*Aim*
Find every line below that contains the string "pixels" and copy each one in full. Match case exactly.

===

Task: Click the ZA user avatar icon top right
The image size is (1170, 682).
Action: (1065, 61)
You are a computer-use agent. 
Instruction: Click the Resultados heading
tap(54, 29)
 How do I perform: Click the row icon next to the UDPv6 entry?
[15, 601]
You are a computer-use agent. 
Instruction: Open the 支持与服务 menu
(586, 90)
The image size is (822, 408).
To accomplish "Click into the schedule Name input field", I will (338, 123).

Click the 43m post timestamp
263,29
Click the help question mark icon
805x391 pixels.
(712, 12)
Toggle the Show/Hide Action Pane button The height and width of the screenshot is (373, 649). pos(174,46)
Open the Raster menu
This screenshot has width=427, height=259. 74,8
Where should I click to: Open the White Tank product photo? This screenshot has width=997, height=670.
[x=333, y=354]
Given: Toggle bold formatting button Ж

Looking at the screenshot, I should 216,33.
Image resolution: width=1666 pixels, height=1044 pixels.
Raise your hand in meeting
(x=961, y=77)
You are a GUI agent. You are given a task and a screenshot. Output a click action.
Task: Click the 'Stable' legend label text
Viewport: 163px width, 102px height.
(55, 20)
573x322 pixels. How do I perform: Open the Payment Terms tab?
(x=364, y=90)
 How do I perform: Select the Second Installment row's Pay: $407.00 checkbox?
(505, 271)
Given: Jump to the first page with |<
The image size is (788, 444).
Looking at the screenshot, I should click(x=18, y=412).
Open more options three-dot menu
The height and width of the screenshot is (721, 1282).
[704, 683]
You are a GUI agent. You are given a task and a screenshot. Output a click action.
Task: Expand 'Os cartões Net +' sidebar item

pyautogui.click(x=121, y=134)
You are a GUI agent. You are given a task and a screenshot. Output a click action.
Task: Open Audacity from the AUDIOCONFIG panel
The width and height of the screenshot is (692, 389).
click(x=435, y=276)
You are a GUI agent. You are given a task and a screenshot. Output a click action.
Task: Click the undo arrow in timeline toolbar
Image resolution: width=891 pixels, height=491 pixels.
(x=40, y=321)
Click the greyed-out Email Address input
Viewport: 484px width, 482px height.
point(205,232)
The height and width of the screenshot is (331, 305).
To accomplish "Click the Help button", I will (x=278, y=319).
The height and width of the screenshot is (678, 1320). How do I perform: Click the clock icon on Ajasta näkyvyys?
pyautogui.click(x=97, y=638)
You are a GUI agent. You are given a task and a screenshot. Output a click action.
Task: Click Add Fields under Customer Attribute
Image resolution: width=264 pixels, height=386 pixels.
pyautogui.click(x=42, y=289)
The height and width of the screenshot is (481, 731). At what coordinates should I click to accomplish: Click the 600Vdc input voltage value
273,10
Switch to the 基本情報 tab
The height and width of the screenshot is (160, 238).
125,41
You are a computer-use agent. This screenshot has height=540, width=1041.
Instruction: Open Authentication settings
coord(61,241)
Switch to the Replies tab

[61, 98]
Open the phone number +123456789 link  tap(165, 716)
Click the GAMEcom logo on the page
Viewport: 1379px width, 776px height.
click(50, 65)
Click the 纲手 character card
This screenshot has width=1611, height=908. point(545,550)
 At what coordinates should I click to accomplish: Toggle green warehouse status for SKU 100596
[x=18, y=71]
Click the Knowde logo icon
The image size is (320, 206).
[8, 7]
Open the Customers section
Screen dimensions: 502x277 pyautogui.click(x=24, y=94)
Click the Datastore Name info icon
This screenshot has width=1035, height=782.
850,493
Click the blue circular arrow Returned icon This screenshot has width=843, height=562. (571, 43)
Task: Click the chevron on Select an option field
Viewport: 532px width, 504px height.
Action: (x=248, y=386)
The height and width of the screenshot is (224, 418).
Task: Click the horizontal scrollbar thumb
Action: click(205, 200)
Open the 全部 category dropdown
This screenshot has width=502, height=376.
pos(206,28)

===

*Response to the task*
805x391 pixels.
Image resolution: width=1666 pixels, height=1044 pixels.
573x322 pixels. How do I perform: Open the Payment Terms tab?
Image resolution: width=891 pixels, height=491 pixels.
Image resolution: width=264 pixels, height=386 pixels.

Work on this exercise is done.